3 Via Camerata, Florence. - Does not think he can get to the Hague except around eleven at night because of the trains, so she is not bound to come and meet him. Can go straight to his hotel, probably the Angleterre as he cannot remember how to address the people at the Twee Steden, then come to see her early next day. Glad to hear good news of her aunt again. Knows a Miss Crommelin, 'half or whole Dutch', who lives with Isabel Fry; expects she is the same family [as Bessie's friend, see 9/31]; likes her 'well enough, though she is rather flagrantly "New womanly"'. Weather bad; is reading some interesting books; not inclined to work. Berenson has been telling him about old Italian and Russian books; has been reading Tolstoy's "Katia" ["Family Happiness"; hopes their marriage will turn out better; thinks it 'an interesting book, but rather unsatisfactory'.

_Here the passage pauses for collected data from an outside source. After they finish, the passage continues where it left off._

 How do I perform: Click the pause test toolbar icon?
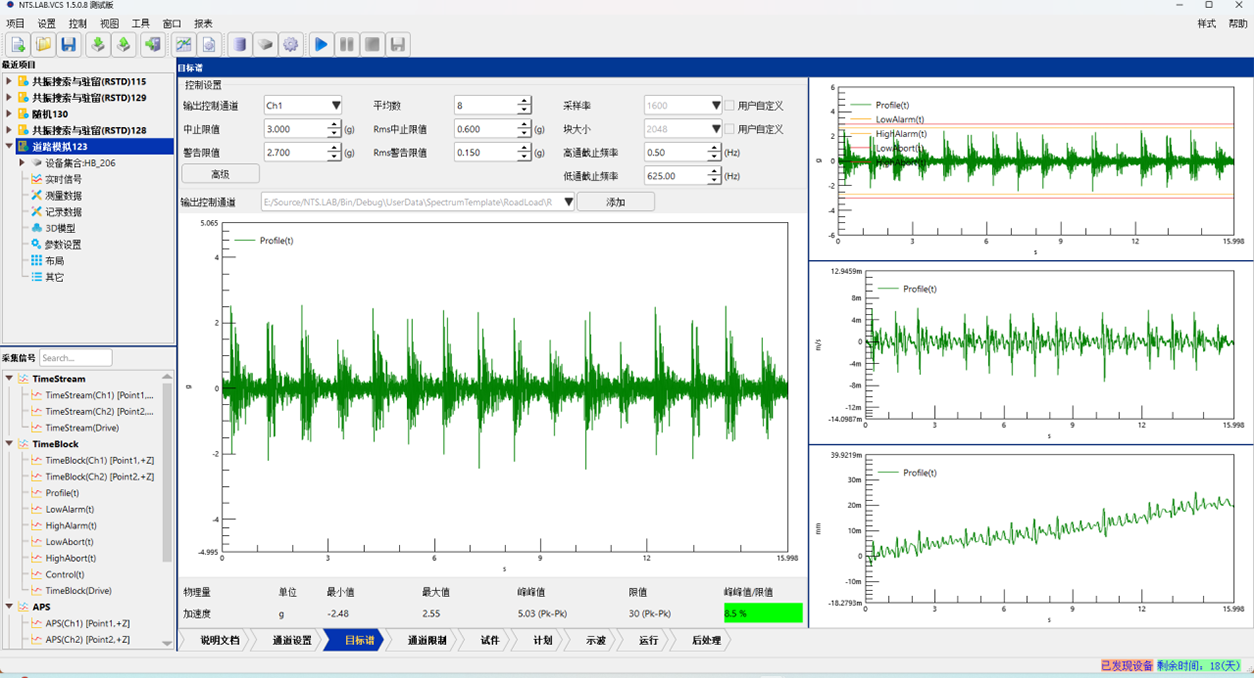tap(347, 44)
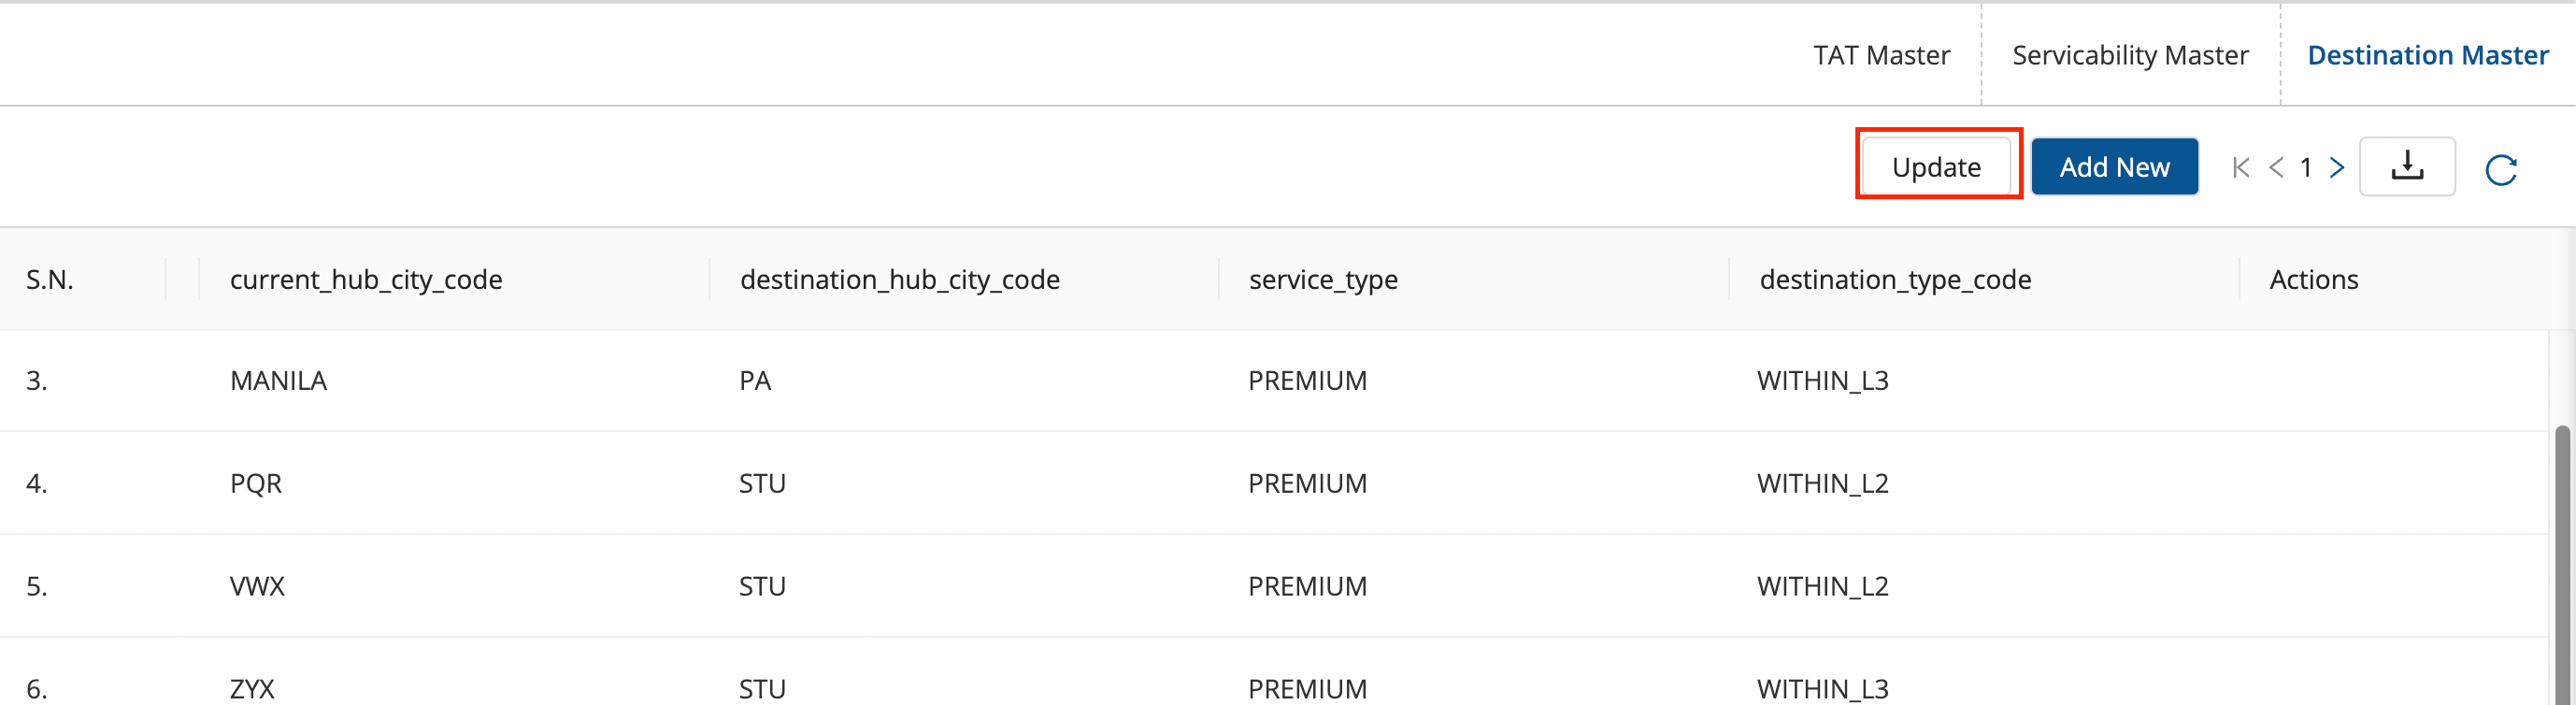Click the S.N. column header
The width and height of the screenshot is (2576, 705).
50,279
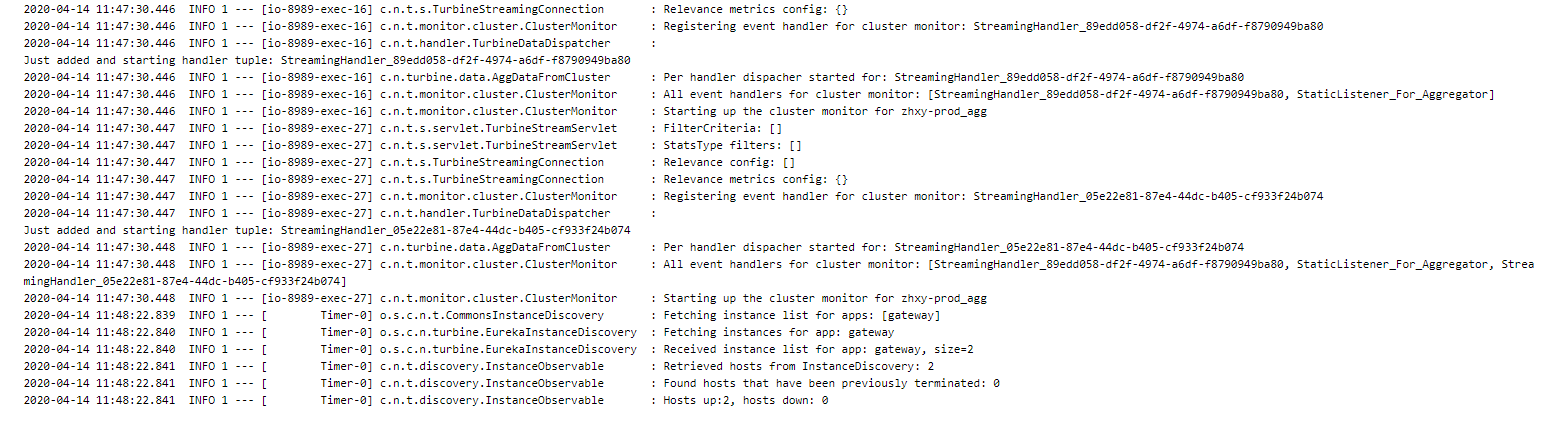The image size is (1560, 426).
Task: Select the 'Found hosts that have been previously terminated' message
Action: [832, 383]
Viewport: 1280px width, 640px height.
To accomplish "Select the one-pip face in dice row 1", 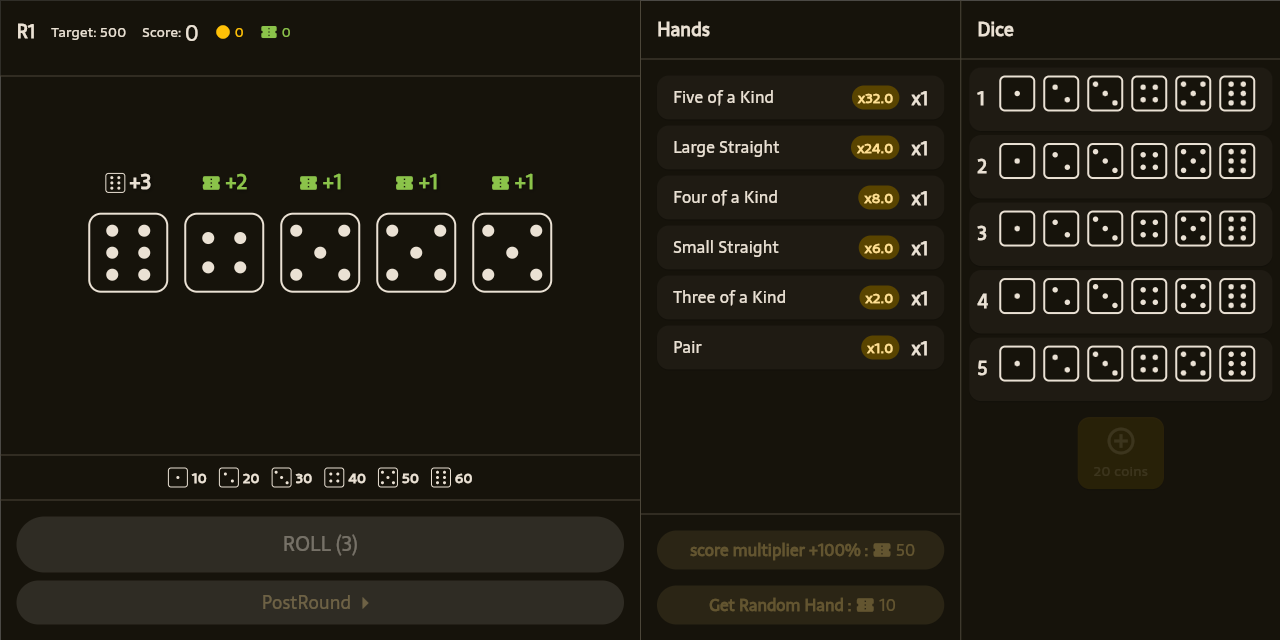I will coord(1017,94).
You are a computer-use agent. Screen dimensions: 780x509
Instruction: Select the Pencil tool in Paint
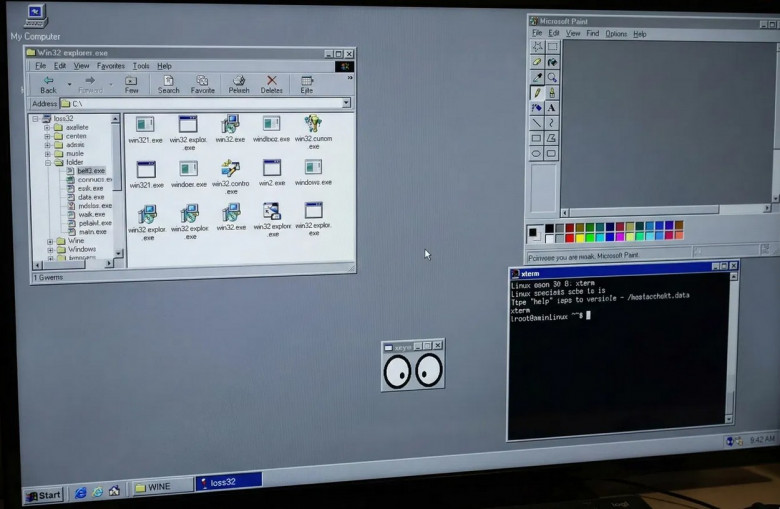537,92
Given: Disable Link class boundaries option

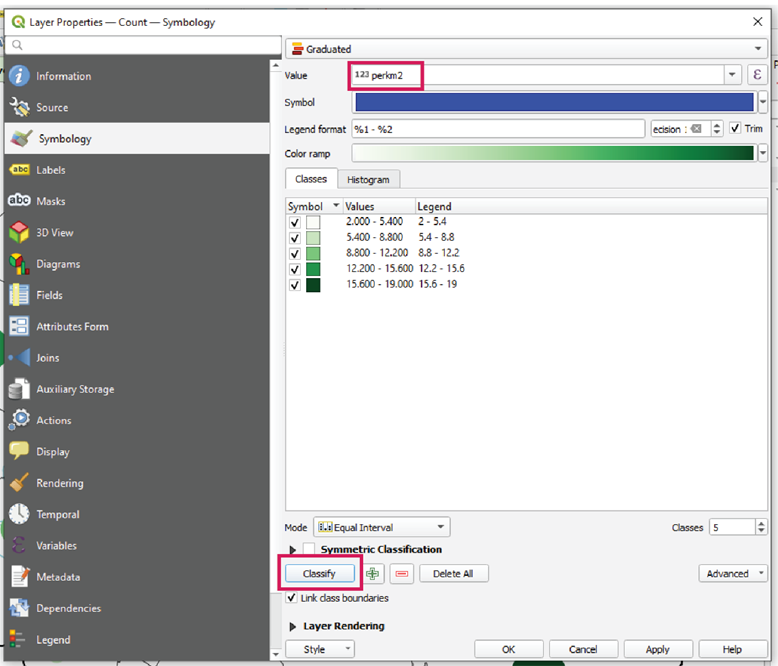Looking at the screenshot, I should (x=292, y=598).
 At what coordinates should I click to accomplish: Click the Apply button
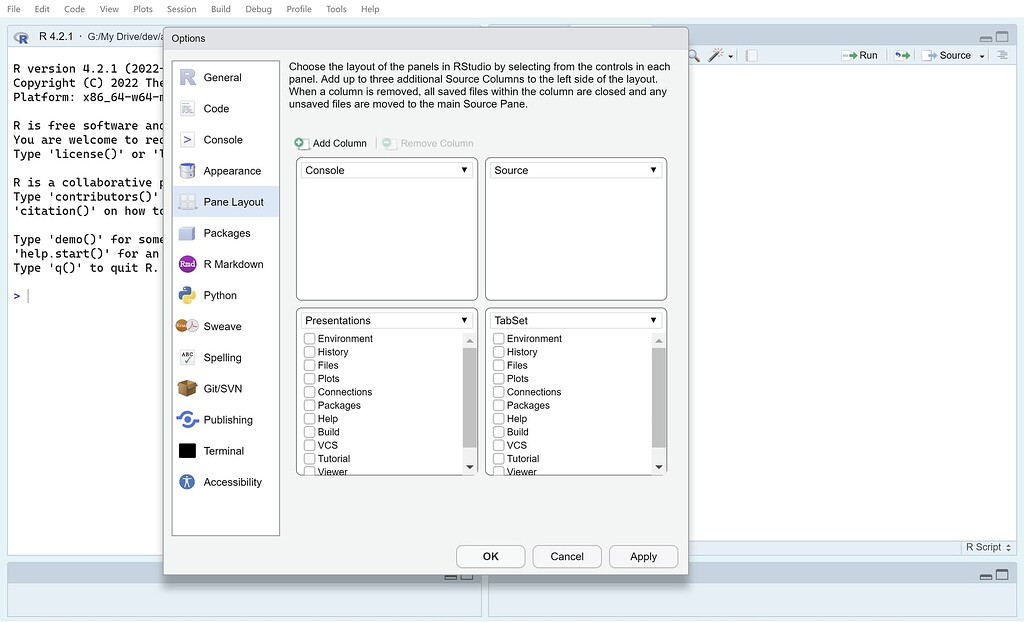pyautogui.click(x=643, y=556)
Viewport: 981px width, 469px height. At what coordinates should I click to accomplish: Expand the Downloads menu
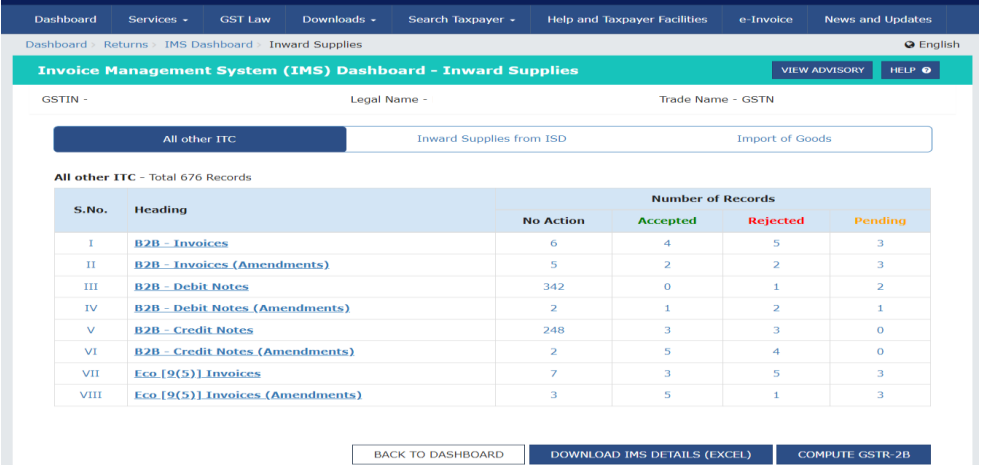click(339, 19)

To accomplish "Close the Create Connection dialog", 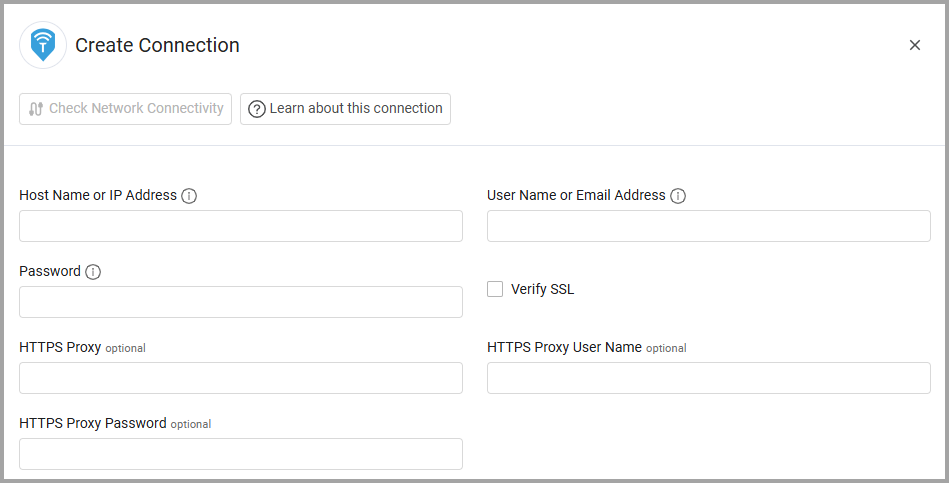I will (x=914, y=45).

TRER/20/78 · Item · 22 Sept 1929
Part of Papers of Robert Calverley Trevelyan and Elizabeth Trevelyan

The Cherry Orchard, Stonor, Henley-on-Thames. - Thanks Trevelyan for his letter; wrote as he advised to Mrs [Penelope] Wheeler and suggested 1 October for the first rehearsal [of Trevelyan's play "Meleager"]. Cannot make any this week, and must then go to Nottingham on 2 October till the end of the week for the National Liberal Federation conference; suggests rehearsing regularly on Wednesday and Thursday after that; she could arrange to stay in London each Wednesday night. Mrs Masefield suggests they should work at Boars Hill for at least three days before the performance, so everyone can 'get accustomed to the little theatre'. Looking forward to meeting Trevelyan again and working 'with... and for' him in "Meleager".

TRER/20/88 · Item · 1 Nov [1929?]
Part of Papers of Robert Calverley Trevelyan and Elizabeth Trevelyan

Boar's Hill. - The B[oar's] H[ill] Hotel have booked Trevelyan's rooms. Enjoyed her 'evening' very much; it was very kind of Trevelyan. Her father says 'Mlle Y. G.' [Yvette Guilbert?] 'asked him to write her a play years ago'. Is sorry to have 'run away' from Trevelyan before he had 'done with' her [in a rehearsal for Trevelyan's "Meleager"?]; she was keen to get to a matinée performance. Saw [Seán O'Casey's] "The Silver Tassie"; liked the setting and thought the play 'effective & extremely tragic', but there were 'few lines of great beauty'; her mother says 'the destroying of all the characters by the war would have been justified!'.